**Instructions for the task**
Your task is to transcribe all of the data below exactly, omitting the images.

Records from a collection
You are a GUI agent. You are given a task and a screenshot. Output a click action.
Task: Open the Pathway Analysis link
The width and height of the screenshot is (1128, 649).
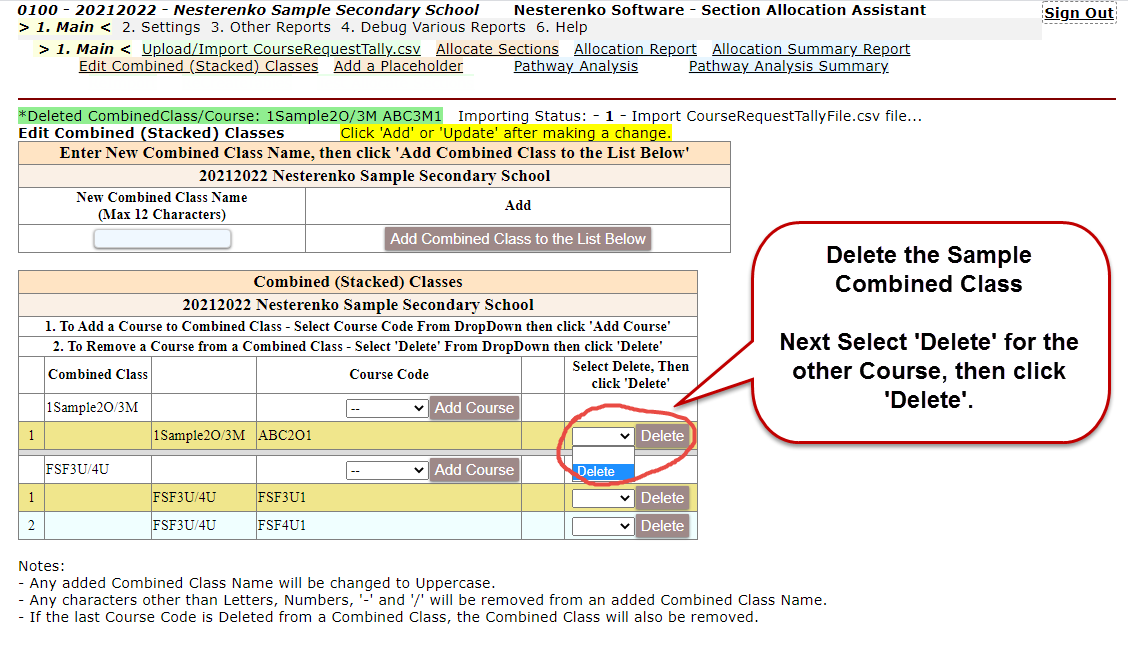(x=575, y=66)
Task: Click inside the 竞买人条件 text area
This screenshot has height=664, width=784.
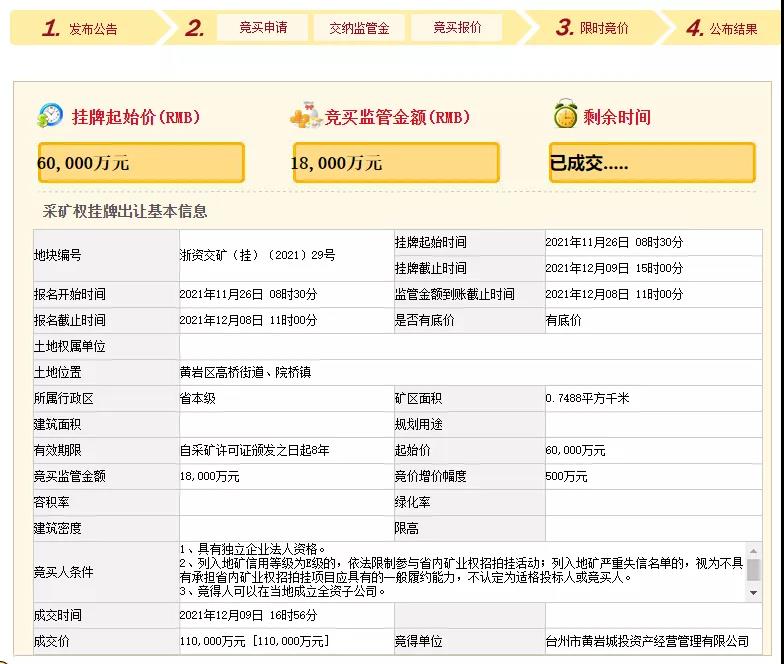Action: [x=460, y=572]
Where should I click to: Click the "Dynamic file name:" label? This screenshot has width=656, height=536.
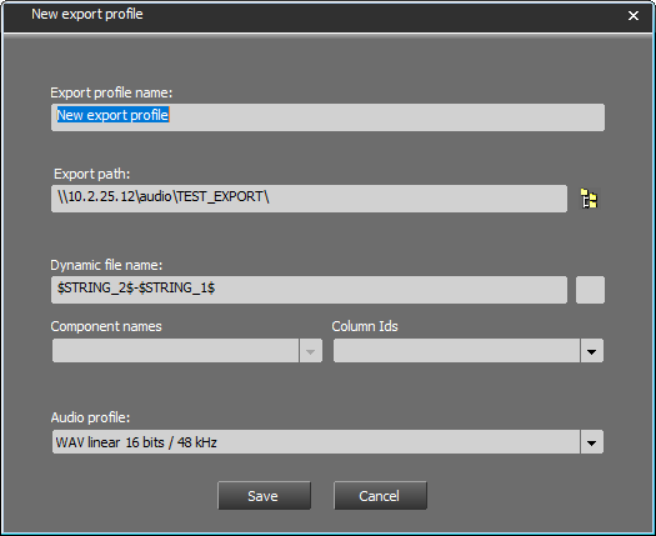(106, 265)
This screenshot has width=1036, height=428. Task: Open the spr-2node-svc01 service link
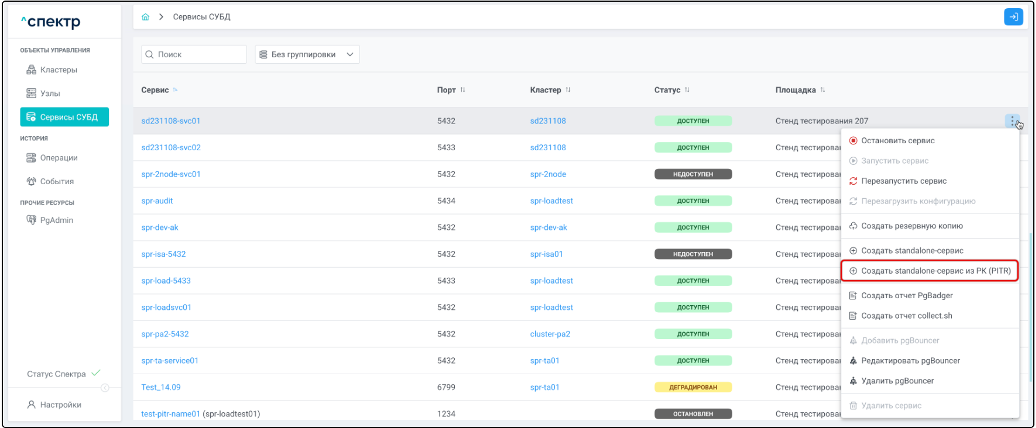point(171,174)
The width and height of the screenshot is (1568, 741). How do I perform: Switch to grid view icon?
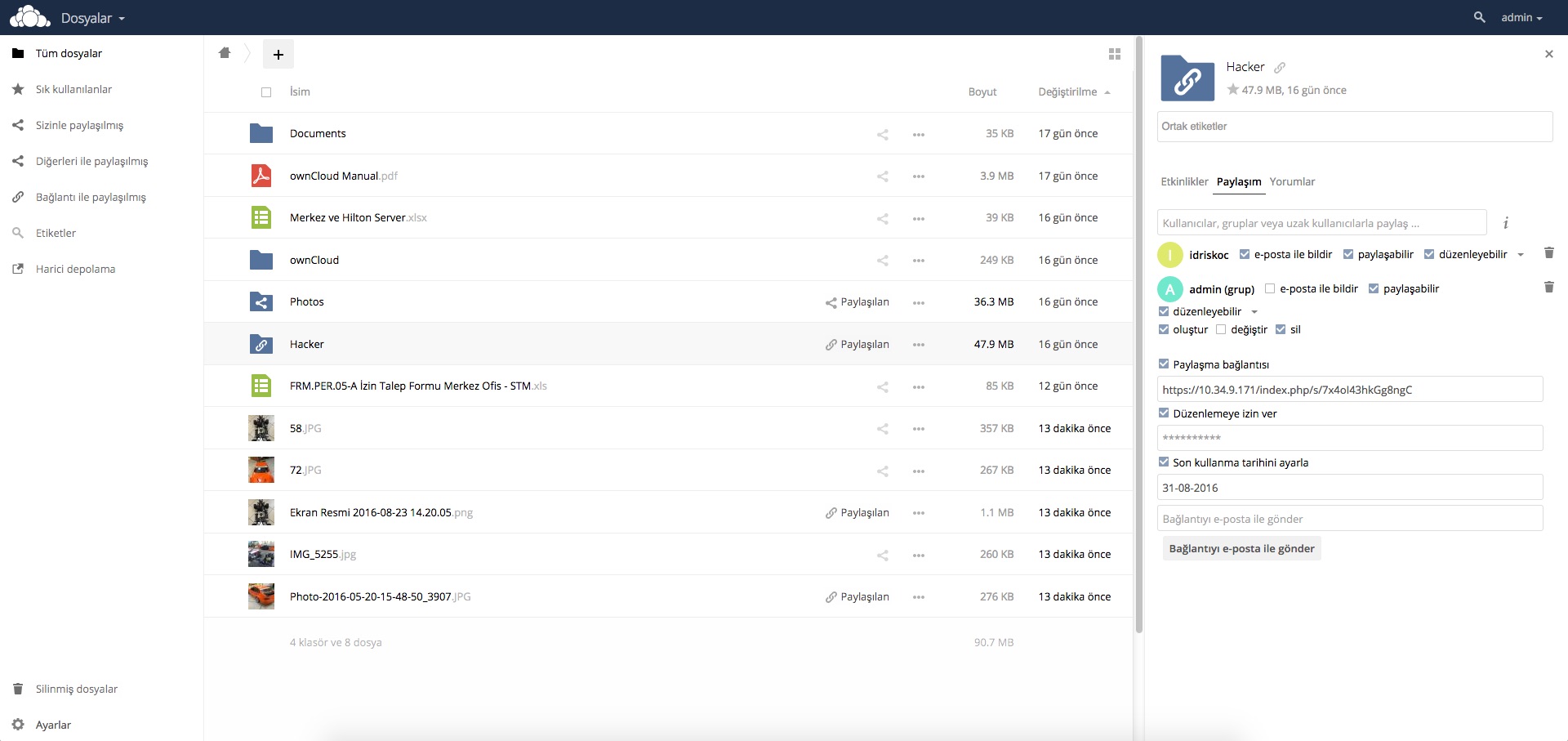pyautogui.click(x=1114, y=54)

**Task answer**
You are a GUI agent. You are given a task and a screenshot. Output a click action.
Task: Open the Pathway Analysis link
The width and height of the screenshot is (1128, 649).
(x=575, y=66)
Task: Click inside the 竞买人条件 text area
This screenshot has height=664, width=784.
Action: [x=460, y=572]
Where should I click to: Click the "Dynamic file name:" label? This screenshot has width=656, height=536.
(106, 265)
This screenshot has width=1036, height=428. Task: Open the spr-2node-svc01 service link
point(171,174)
The width and height of the screenshot is (1568, 741). How do I perform: Switch to grid view icon?
pyautogui.click(x=1114, y=54)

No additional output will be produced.